Shortly after NBC News reported Saavedra Roman’s detention, news came of her pending release. Her husband, David Watkins, said in a phone call with reporters that Saavedra Roman had contacted him Friday afternoon as news of her detention spread.

“I got the call. She was crying and she said, ‘Please come get me. They are going to release me,'" Watkins said. He was still on his way to pick her up when she was released.

Saavedra Roman's detention was first reported by The Points Guytravel site.

Originally from Peru, Saavedra Roman is enrolled in DACA, the Obama administration program that allows her to remain legally in the country and work.

“We are deeply sorry Selene and her husband have had to endure this situation. It is patently unfair for someone to be detained for six weeks over something that is nothing more than an administrative error and a misunderstanding,” Mesa Chairman and CEO Jonathan Ornstein said. "We are doing everything in our power to ask the administration to release Selene, and drop all charges stemming from this horrible situation."

Saavedra Roman is married to a U.S. citizen and is in the process of applying for legal residency status, but Arroyo said the federal government had threatened to revoke her DACA status while she was in custody.

Under the Obama administration, DACA recipients could apply to travel outside the country. But when President Donald Trump ended the program, such travel was canceled. While court injunctions have prevented the Trump administration from ending DACA for now, the ban on its recipients traveling outside the United States has not been lifted.

The U.S. Citizenship and Immigration Services said it cannot comment on specific cases and cited its January 2018 memo that states that it will not accept or approve "advance parole" requests from DACA recipients. Advance parole is the permission that DACA recipients must get to travel outside the country.

Saavedra Roman has had DACA since 2012, when it first became available to young immigrants who were brought to the country illegally as children and who met certain criteria.

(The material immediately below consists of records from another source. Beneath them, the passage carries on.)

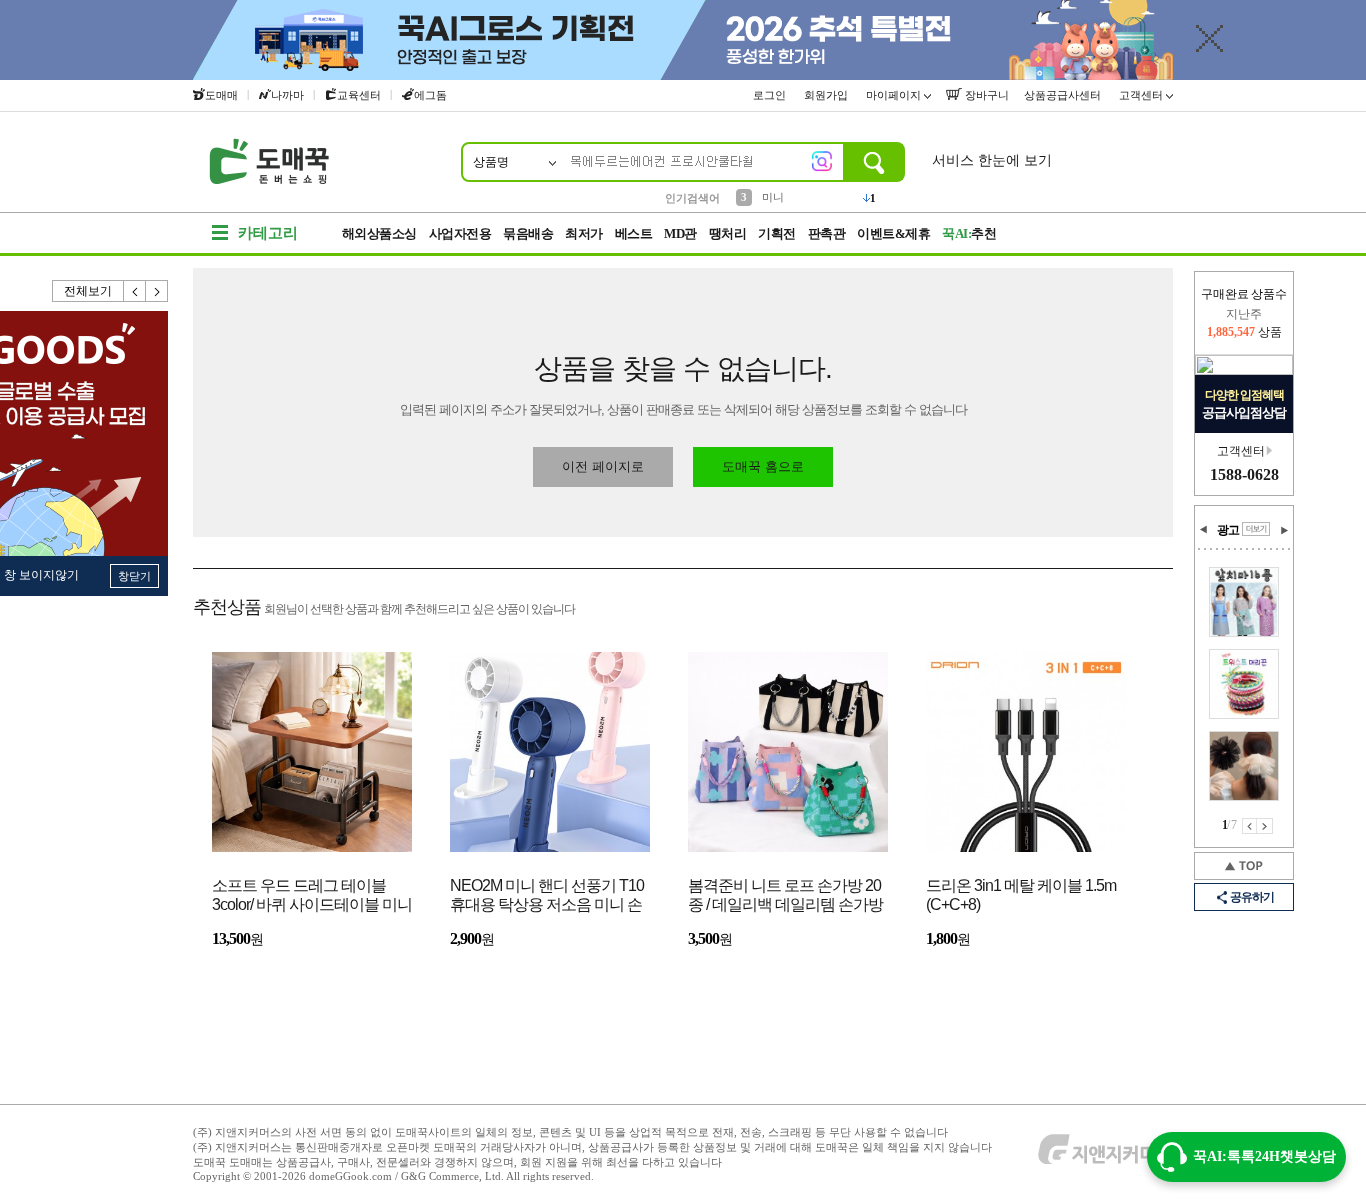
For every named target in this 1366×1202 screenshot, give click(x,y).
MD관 (680, 233)
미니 (773, 197)
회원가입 (827, 95)
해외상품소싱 (379, 233)
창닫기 (134, 576)
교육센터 (359, 95)
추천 (969, 233)
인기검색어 (692, 198)
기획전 (777, 233)
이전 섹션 (1204, 530)
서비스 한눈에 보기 (992, 160)
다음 (157, 291)
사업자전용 (460, 233)
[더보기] (1256, 529)
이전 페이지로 (603, 466)
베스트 (634, 233)
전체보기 (88, 291)
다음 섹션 (1284, 530)
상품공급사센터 (1064, 95)
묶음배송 (528, 233)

In a statement issued Thursday, Immigration and Customs Enforcement, which is holding Saavedra Roman, verified her arrest and said she was "processed" as a refused crew member, which refers to members of airlines and ship crews who do not have proper documentation to enter the country when they arrive at ports and airports.

Saavedra Roman had told the airline when she was hired about her DACA status, Arroyo said. When she was assigned the Mexico flight, she exchanged several emails with her employer questioning whether she could work the flight because of her status, her attorney added.

The airline told her it was permissible, Arroyo said. Hired in January, Saavedra Roman was still on probation with her employer. She was concerned about losing her job if she rejected the assignment, her attorney said. Arroyo said her client has provided her with emails of her conversations with her supervisors.

“I can’t believe this case has gone on as it has. I thought, 'When they see she has DACA status, that it was a mistake, they are going to parole her and let her out,'" Arroyo said.